When I started to work Step One in my own life, I seriously wondered what I had left if I didn’t have the “control” I thought I had been wielding like a magic sword, coming to the rescue of the Alcoholics and Addicts in my life and keeping them from all of their natural consequences. Looking back, I was also keeping myself busy enough with everyone else’s shortcomings that I never had time to look at my own – see what I did there? One night, I was journaling about this idea of “What will I have left if I give up control” when I realized something…if I were to let go of my false sense of control and power and security and admit that the only person I had any control over was me, I actually would have something left – I would have choices.
Let me say that again: Hallelujah! I would have choices!
Because I had always felt like my ability to choose had been stripped away from me because of my life circumstances. I mean…I couldn’t choose to enjoy myself like the other young people – I had to worry and work and will myself to keep going when I was an emotional wreck! I couldn’t choose to go away to college – I had be close enough to still have my thumb on everyone at home and control the situation! I felt like I had no choices but really I had plenty of them – I just couldn’t see them at the time because I was so sick. I was trying to control other people instead of taking advantage of all of the control I had in my own personal life. Here are just some of the aspects of my life that I get to make choices about; just some of the things I really do have control over…

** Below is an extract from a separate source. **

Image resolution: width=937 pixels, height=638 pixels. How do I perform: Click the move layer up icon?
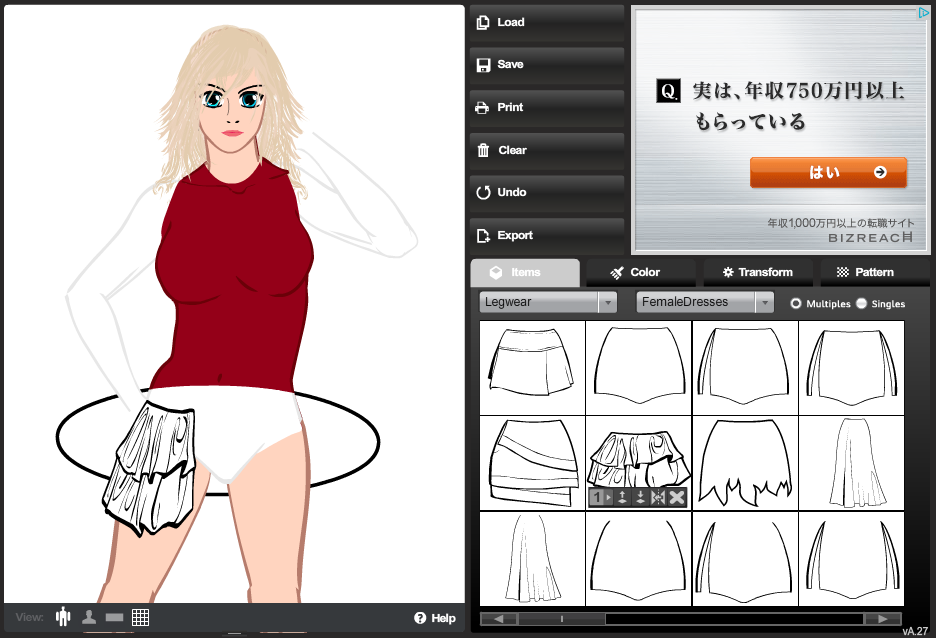(x=622, y=498)
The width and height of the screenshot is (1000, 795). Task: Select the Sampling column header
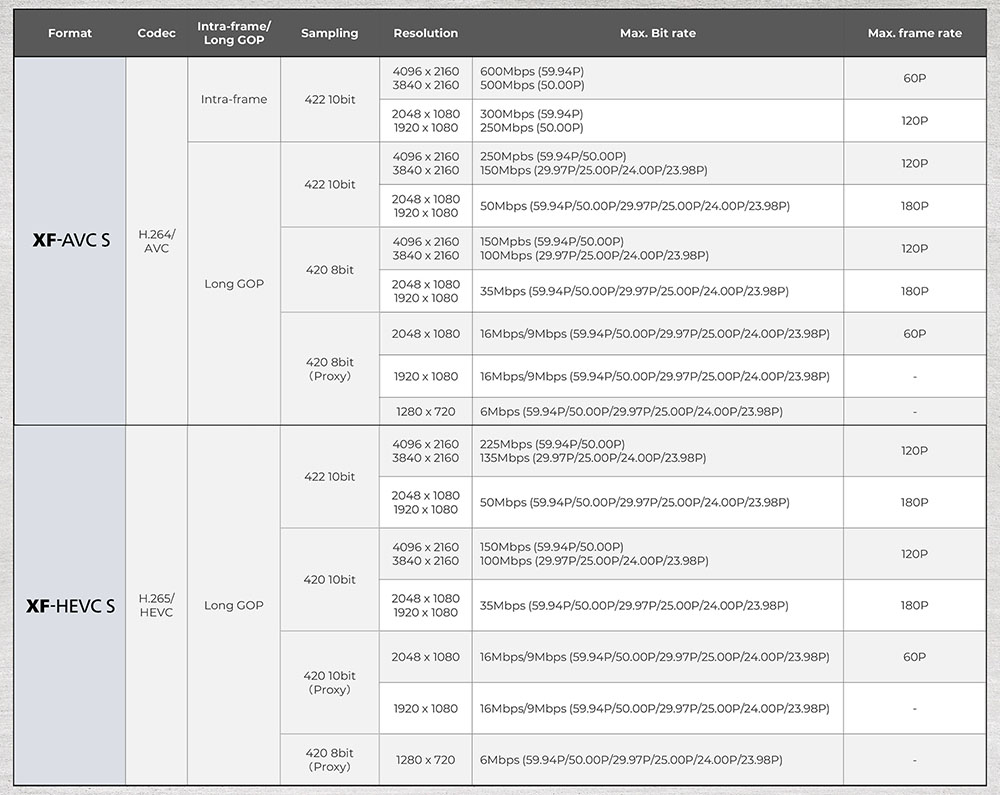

- My attitude, my behaviors, my reactions
- Whom I choose to have a relationship with
- The boundaries I create for my relationships & the behaviors I’ll accept
- The career I choose to have
- My hobbies and passions and anything I choose to put time and effort into
- How I choose to spend my money
- Where I choose to live
- The kind of parent I choose to be to my children
- How I choose to take care of my body, mind, and spirit
- The kind of person I choose to be in this world 🌍
- And the weather! Just kidding…I’m not a mutant and, besides, Storm already has that power…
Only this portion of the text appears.